葛尾城跡・五里ケ峯・鏡台山 その1 2009.2.2
 2月2日(月)、信州は坂城町の坂城神社から川中島合戦の村上義清の要害、葛尾城跡(かつらおじょうせき)から五里ケ峯(五里ケ峰)へ登りました。葛尾城跡の探索ももちろんですが、今回は五里ケ峯の北の尾根のどこかにあるという勘助横手(勘助道)を見つけることが目的でした。これは里俗伝に、山本勘助が葛尾城攻略のために造らせたという伝説の山道です。事の真偽はともかくとして、ほとんど紹介されたことのないこの道をこの目で確認したかったのです。

 その顛末は、ルポをご覧いただくとして、五里ケ峯の山頂で大パノラマを堪能しながら昼食をとっていると、息子から浅間山の噴煙は見える?というメールが入りました。そうかと鏡台山方面へ足を伸ばすと見えるではありませんか。そして時間も余裕があったので、鏡台山まで行くことにしました。ちょっと急ぎましたが、旧埴科郡の中心峰は、白銀に包まれて穏やかに静かに佇んでいました。
星印のある写真をクリックすると拡大します。
音楽をリンクさせてあるキャプションがあります。お気に入りの曲がありましたらBGMとしてお聴きください。

■今回のコース
坂城神社--葛尾城跡遊歩道分岐--近道--葛尾城跡(805.0m)--北山林道終点--鏡台山分岐--五里ケ峯(1094.4m)--北尾根(宮坂峠方面)--勘助道分岐--勘助横手(勘助道)--971m--勘助道--五里ケ峯--林道--笹平(林道更埴坂城線)--鏡台山(1269.0m)--富士見の岩--笹平--林道更埴坂城線--北山林道--葛尾城跡--遊歩道--飯縄山巻き道--坂城神社
■全行程:約7時間40分・休憩を含む 気温:0度〜5度 標高差:約850m
■登山地図にないコースもあります。★二万五千分の一地形図必須・軍手は必携です。季節によっては、熊・猪・スズメバチ・マムシ対策も。登る季節は、晩秋から早春がベストです。冬季、積雪が多いときはスノーシューや軽アイゼンが必要になります。
★狩猟期は、ハンターが入る箇所もあります。


●9:08 坂城神社を出発。延喜式内社・村上義清縁(ゆかり)の坂城神社に参拝。安政2年建立。

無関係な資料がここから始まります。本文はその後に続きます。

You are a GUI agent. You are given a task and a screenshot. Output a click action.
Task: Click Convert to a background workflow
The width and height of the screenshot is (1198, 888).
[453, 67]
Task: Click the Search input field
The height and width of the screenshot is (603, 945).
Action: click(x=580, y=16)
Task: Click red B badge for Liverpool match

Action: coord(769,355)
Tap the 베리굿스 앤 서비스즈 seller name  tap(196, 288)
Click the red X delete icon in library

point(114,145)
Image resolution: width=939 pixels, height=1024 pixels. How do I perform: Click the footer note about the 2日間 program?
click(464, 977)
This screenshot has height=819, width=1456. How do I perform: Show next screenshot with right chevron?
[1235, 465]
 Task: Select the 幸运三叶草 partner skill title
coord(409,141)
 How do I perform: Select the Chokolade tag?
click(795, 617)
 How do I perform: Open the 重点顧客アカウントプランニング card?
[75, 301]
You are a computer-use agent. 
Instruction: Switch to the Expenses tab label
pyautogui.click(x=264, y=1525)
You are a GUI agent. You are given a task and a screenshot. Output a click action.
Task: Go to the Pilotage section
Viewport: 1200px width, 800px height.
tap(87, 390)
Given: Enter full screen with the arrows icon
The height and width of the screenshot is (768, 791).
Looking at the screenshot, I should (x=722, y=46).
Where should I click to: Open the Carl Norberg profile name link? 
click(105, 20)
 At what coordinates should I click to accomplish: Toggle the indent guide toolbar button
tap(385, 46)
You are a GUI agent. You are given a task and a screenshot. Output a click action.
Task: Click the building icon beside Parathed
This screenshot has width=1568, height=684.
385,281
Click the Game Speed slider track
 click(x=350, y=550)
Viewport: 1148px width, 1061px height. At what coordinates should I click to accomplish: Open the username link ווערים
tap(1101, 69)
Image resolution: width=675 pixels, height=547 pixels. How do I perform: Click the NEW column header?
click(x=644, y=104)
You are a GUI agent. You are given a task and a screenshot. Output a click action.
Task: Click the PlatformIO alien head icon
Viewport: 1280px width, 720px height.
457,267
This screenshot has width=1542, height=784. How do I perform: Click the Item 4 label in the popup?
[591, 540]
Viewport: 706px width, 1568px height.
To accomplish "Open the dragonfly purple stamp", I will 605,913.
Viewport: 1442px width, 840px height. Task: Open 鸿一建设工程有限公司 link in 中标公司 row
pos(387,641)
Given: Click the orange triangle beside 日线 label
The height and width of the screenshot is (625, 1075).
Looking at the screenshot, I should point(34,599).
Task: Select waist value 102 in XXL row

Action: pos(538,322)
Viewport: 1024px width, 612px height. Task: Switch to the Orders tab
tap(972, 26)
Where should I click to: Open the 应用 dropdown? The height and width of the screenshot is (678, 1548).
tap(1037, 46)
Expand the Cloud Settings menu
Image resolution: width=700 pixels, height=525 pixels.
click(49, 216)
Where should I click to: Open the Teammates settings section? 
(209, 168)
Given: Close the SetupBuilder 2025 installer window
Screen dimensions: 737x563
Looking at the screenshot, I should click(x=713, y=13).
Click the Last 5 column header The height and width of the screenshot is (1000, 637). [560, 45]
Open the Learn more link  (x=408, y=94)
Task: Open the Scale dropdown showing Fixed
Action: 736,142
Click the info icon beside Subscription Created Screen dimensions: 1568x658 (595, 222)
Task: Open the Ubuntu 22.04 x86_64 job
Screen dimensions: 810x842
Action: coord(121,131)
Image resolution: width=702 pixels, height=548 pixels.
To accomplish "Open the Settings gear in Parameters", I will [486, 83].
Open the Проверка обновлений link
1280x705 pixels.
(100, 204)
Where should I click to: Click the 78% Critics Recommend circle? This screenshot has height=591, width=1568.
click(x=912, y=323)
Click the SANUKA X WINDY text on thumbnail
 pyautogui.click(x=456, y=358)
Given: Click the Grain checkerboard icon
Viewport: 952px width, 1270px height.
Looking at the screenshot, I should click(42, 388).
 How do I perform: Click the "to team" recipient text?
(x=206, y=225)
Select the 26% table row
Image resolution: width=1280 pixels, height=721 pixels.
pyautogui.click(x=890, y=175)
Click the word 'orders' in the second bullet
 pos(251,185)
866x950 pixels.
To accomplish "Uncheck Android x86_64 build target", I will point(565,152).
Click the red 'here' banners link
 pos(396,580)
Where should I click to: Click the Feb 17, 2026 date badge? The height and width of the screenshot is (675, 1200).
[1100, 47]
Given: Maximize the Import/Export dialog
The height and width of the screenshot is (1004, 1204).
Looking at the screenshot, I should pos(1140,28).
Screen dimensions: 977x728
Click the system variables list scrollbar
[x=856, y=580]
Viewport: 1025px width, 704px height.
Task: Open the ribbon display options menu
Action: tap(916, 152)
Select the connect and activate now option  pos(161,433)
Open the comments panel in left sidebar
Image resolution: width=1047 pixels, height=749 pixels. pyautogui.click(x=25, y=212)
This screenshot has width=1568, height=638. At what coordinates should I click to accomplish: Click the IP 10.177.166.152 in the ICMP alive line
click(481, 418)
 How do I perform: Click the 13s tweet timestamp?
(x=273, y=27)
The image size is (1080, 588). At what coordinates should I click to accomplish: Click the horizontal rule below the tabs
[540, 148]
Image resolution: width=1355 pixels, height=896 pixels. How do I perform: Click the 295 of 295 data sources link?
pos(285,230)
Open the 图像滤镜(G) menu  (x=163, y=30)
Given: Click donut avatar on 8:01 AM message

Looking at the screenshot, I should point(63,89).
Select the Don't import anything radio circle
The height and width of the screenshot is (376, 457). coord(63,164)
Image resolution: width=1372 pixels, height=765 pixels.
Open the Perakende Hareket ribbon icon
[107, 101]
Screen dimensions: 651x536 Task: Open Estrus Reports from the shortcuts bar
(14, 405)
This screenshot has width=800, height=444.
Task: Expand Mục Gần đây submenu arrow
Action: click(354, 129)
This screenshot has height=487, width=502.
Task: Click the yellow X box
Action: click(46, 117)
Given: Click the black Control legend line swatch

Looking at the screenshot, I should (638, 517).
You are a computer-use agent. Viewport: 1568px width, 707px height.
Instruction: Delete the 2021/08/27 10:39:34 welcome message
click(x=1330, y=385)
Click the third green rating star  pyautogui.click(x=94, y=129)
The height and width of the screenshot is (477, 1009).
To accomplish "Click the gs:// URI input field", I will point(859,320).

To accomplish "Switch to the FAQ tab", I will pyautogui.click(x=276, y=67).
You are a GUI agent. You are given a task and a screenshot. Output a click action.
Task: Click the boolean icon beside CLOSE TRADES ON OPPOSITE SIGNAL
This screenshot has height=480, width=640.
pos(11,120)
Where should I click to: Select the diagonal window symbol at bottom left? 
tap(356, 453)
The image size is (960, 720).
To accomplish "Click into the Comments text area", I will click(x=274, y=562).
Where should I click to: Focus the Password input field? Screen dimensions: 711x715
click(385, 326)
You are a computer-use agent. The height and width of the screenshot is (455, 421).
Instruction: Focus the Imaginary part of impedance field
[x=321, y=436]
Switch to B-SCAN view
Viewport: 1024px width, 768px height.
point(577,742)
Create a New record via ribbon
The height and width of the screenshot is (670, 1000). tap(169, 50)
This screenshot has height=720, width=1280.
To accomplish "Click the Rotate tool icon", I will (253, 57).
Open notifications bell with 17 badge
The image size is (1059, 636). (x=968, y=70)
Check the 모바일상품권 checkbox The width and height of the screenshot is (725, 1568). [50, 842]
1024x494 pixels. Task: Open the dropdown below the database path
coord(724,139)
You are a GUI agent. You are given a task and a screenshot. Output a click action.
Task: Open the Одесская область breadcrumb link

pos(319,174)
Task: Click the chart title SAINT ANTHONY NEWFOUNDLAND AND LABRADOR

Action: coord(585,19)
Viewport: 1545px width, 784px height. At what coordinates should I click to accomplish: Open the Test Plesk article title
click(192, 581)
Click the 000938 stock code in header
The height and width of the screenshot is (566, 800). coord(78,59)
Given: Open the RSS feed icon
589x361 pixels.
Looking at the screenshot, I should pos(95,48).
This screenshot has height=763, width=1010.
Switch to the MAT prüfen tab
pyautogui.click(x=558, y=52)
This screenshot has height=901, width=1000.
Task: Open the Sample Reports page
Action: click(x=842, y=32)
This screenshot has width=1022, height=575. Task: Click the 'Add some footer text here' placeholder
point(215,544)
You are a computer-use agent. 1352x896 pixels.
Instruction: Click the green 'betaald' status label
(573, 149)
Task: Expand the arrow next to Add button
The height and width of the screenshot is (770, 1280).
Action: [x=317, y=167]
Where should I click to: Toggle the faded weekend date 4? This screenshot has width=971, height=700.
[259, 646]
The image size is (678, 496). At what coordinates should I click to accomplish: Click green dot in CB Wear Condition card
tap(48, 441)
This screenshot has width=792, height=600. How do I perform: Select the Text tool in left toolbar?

●9:11 登山道入口。神社右奥から裏を回って西方へ登る農道を辿ります。軽井沢から来られたというご夫婦が先行されました。

●すぐに葛尾城跡遊歩道の近道分岐。左は飯縄山。
 
●坂城市街。前方の山脈は太郎山山塊の虚空蔵山。

●凹状の山道を登っていくと、赤松林の急登。
 
●松茸の留山に沿って登ります。

●鏡台山と太郎山を結ぶ山脈と和平高原。
 
9:50 葛尾城跡。本郭の西端に出ます。登山口から約40分。

●葛尾城跡から南の眺め。★パノラマ
 
●葛尾城跡から北の眺め。★パノラマ

●冠着山★望遠パノラマ

●二の郭から見上げる本郭。

●なかなかよくできた楽しそうな案内板。葛尾城跡から鏡台山、太郎山、虚空蔵山、和合城跡の長い縦走路にはびっくりです。

★国土地理院の地形図では、冠着山(姥捨山)となっていますが、天保5年(1834)に完成した地誌『信濃奇勝録』の絵図では、冠山(冠着山)と姥捨山は別の山として描かれています。姥捨石の西側後背、冠着山の北側に位置する山で、恐らく猿ケ馬場峠(さるがばんばとうげ)南の三峯山(1131.3m)のことではないかと思われます。確かに冠着山では、姥石からいくらなんでも遠すぎるような気がしますし、千曲市の一重山辺りから見ると姥捨の後ろの三峯山に月が入るように見えるでしょう。しかし、また古史には冠山が姥捨山との表記もあり悩ましいところです。姥捨山の所在については、『信濃宝鑑』上巻に詳しく載っています。
 
●冠着山と麓の市街地。★市街地を含む大パノラマ

●桜に囲まれた本郭。
 
●太郎山から虚空蔵山。★望遠パノラマ

●10:06 本郭の祠に参拝して出発。後方は、五里ケ峯。
 
●北面の掘切。

●五里ケ峯(左)と鏡台山(右奥)。
 
●掘切から坂城方面の眺め。

●本郭の背後には、大きな二条の掘切。

●大きく下って掘切を超えて登り返します。

●この辺りは、原形はかなり崩れているのかもしれません。
 
●堀切の底から。

●背後は幾重にも掘切があります。
 
●ヤセ尾根の背後に…。

●掘切(ほりきり)の説明看板。武将が少女マンガタッチです。
 
●ここも深い掘切。

●これは石垣というより岩稜地帯。
 
●しばらく平坦地が続きます。

●石橋のような構造物。門でもあったのでしょうか。

●石組みは精緻ではありません。

●尾根が広がります。
 
●10:18 北山林道終点。

●葛尾城跡案内。★城郭図
 
●林道の向こうに鏡台山が見えます。

●10:22 高圧線の鉄塔。
 
●鉄塔越しに冠着山。

●少しずつ雪景色になってきました。
 
●10:32 村上義清の腰掛け松か。

●霧氷が目立ち始めます。

●二股の腰掛け松。

●微風なので雪が落ちてくることもありません。
 
●緩斜面を進むと…。

●伐採された展望地。虚空蔵山。
 
●高木はクヌギに似た同じブナ科コナラ属のアベマキか。

●ヒノキの植林帯の縁を登ります。
 
●林下は冬景色。

●登りきると、やがて唐松林。
 
●10:51 頂上直下に鏡台山分岐。